• _Directions for this task_
Every single entry must be restated word for word.

• _Input records_
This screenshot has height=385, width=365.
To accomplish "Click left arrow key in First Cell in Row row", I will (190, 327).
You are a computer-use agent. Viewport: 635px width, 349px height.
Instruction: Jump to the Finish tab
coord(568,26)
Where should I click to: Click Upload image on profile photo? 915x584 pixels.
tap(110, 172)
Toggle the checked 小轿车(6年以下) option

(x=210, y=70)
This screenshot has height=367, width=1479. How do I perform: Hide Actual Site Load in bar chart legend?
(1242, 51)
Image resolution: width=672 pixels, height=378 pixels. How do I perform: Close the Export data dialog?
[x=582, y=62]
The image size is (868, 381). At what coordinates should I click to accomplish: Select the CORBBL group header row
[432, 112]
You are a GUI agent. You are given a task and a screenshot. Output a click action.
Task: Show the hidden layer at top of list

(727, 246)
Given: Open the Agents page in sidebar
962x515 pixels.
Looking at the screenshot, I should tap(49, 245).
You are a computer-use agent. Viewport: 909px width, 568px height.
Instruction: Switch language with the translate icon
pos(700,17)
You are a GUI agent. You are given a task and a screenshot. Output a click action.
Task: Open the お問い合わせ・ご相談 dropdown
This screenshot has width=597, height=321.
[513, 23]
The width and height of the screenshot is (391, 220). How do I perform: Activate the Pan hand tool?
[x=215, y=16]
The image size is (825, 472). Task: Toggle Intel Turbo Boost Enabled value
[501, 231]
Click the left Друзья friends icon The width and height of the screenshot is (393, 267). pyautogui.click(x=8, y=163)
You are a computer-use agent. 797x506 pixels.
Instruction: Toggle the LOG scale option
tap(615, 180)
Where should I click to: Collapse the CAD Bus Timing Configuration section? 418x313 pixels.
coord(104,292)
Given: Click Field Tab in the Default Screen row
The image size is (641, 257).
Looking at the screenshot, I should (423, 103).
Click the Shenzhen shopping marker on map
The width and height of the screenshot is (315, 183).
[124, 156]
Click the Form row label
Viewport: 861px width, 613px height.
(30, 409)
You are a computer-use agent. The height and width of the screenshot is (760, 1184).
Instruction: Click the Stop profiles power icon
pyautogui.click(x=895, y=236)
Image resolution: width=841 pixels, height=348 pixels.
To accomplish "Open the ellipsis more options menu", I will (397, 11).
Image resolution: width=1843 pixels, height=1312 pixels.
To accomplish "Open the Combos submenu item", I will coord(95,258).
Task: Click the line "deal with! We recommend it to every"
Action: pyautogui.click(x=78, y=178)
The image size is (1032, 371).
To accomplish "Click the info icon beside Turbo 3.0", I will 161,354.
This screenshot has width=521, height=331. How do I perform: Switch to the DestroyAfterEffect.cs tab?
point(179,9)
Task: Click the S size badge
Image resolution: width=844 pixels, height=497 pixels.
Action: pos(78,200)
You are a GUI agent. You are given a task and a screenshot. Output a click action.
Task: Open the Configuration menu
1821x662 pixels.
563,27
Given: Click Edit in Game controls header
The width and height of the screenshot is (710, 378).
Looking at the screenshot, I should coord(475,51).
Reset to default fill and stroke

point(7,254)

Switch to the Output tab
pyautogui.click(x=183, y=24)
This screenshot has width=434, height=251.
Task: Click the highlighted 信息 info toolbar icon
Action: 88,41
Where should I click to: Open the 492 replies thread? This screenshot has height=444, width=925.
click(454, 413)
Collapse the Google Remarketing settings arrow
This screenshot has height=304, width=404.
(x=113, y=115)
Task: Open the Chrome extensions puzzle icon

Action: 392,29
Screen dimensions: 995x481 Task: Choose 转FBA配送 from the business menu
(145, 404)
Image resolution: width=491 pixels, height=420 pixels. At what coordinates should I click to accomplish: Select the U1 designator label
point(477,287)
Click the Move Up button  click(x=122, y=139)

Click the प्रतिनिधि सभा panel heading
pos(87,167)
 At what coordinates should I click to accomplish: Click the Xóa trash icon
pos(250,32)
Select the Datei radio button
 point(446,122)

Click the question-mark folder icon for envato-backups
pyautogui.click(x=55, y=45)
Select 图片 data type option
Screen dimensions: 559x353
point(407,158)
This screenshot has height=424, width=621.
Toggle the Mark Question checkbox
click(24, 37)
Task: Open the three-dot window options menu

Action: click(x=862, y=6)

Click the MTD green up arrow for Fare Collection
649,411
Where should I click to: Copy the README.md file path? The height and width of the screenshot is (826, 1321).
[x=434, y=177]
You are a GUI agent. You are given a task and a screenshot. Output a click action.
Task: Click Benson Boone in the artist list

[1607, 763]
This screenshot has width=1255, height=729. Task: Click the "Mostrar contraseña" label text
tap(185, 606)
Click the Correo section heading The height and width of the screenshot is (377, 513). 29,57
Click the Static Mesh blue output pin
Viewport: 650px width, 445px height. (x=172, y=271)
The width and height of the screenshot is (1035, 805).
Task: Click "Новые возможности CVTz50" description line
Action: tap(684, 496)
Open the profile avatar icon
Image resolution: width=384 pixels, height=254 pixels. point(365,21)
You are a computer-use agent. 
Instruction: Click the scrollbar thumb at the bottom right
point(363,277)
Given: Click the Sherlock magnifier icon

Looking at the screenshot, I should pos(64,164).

• _Task response_
This screenshot has height=385, width=365.
To accomplish "Click left arrow key in First Cell in Row row", I will (190, 327).
You are a computer-use agent. Viewport: 635px width, 349px height.
Instruction: Jump to the Finish tab
coord(568,26)
Where should I click to: Click Upload image on profile photo? 915x584 pixels.
tap(110, 172)
Toggle the checked 小轿车(6年以下) option

(x=210, y=70)
This screenshot has height=367, width=1479. How do I perform: Hide Actual Site Load in bar chart legend?
(1242, 51)
Image resolution: width=672 pixels, height=378 pixels. How do I perform: Close the Export data dialog?
[x=582, y=62]
The image size is (868, 381). At what coordinates should I click to accomplish: Select the CORBBL group header row
[432, 112]
You are a GUI agent. You are given a task and a screenshot. Output a click action.
Task: Show the hidden layer at top of list

(727, 246)
Given: Open the Agents page in sidebar
962x515 pixels.
Looking at the screenshot, I should tap(49, 245).
You are a computer-use agent. Viewport: 909px width, 568px height.
Instruction: Switch language with the translate icon
pos(700,17)
You are a GUI agent. You are given a task and a screenshot. Output a click action.
Task: Open the お問い合わせ・ご相談 dropdown
This screenshot has width=597, height=321.
[513, 23]
The width and height of the screenshot is (391, 220). How do I perform: Activate the Pan hand tool?
[x=215, y=16]
The image size is (825, 472). Task: Toggle Intel Turbo Boost Enabled value
[501, 231]
Click the left Друзья friends icon The width and height of the screenshot is (393, 267). pyautogui.click(x=8, y=163)
You are a computer-use agent. 797x506 pixels.
Instruction: Toggle the LOG scale option
tap(615, 180)
Where should I click to: Collapse the CAD Bus Timing Configuration section? 418x313 pixels.
coord(104,292)
Given: Click Field Tab in the Default Screen row
The image size is (641, 257).
Looking at the screenshot, I should (423, 103).
Click the Shenzhen shopping marker on map
The width and height of the screenshot is (315, 183).
[124, 156]
Click the Form row label
Viewport: 861px width, 613px height.
(30, 409)
You are a computer-use agent. The height and width of the screenshot is (760, 1184).
Instruction: Click the Stop profiles power icon
pyautogui.click(x=895, y=236)
Image resolution: width=841 pixels, height=348 pixels.
To accomplish "Open the ellipsis more options menu", I will (397, 11).
Image resolution: width=1843 pixels, height=1312 pixels.
To accomplish "Open the Combos submenu item", I will coord(95,258).
Task: Click the line "deal with! We recommend it to every"
Action: pyautogui.click(x=78, y=178)
The image size is (1032, 371).
To accomplish "Click the info icon beside Turbo 3.0", I will 161,354.
This screenshot has width=521, height=331. How do I perform: Switch to the DestroyAfterEffect.cs tab?
point(179,9)
Task: Click the S size badge
Image resolution: width=844 pixels, height=497 pixels.
Action: pos(78,200)
You are a GUI agent. You are given a task and a screenshot. Output a click action.
Task: Open the Configuration menu
1821x662 pixels.
563,27
Given: Click Edit in Game controls header
The width and height of the screenshot is (710, 378).
Looking at the screenshot, I should coord(475,51).
Reset to default fill and stroke

point(7,254)

Switch to the Output tab
pyautogui.click(x=183, y=24)
This screenshot has width=434, height=251.
Task: Click the highlighted 信息 info toolbar icon
Action: 88,41
Where should I click to: Open the 492 replies thread? This screenshot has height=444, width=925.
click(454, 413)
Collapse the Google Remarketing settings arrow
This screenshot has height=304, width=404.
(x=113, y=115)
Task: Open the Chrome extensions puzzle icon

Action: 392,29
Screen dimensions: 995x481 Task: Choose 转FBA配送 from the business menu
(145, 404)
Image resolution: width=491 pixels, height=420 pixels. At what coordinates should I click to accomplish: Select the U1 designator label
point(477,287)
Click the Move Up button  click(x=122, y=139)

Click the प्रतिनिधि सभा panel heading
pos(87,167)
 At what coordinates should I click to accomplish: Click the Xóa trash icon
pos(250,32)
Select the Datei radio button
 point(446,122)

Click the question-mark folder icon for envato-backups
pyautogui.click(x=55, y=45)
Select 图片 data type option
Screen dimensions: 559x353
point(407,158)
This screenshot has height=424, width=621.
Toggle the Mark Question checkbox
click(24, 37)
Task: Open the three-dot window options menu

Action: click(x=862, y=6)

Click the MTD green up arrow for Fare Collection
649,411
Where should I click to: Copy the README.md file path? The height and width of the screenshot is (826, 1321).
[x=434, y=177]
You are a GUI agent. You are given a task and a screenshot. Output a click action.
Task: Click Benson Boone in the artist list

[1607, 763]
This screenshot has width=1255, height=729. Task: Click the "Mostrar contraseña" label text
tap(185, 606)
Click the Correo section heading The height and width of the screenshot is (377, 513). 29,57
Click the Static Mesh blue output pin
Viewport: 650px width, 445px height. (x=172, y=271)
The width and height of the screenshot is (1035, 805).
Task: Click "Новые возможности CVTz50" description line
Action: tap(684, 496)
Open the profile avatar icon
Image resolution: width=384 pixels, height=254 pixels. point(365,21)
You are a computer-use agent. 
Instruction: Click the scrollbar thumb at the bottom right
point(363,277)
Given: Click the Sherlock magnifier icon

Looking at the screenshot, I should pos(64,164).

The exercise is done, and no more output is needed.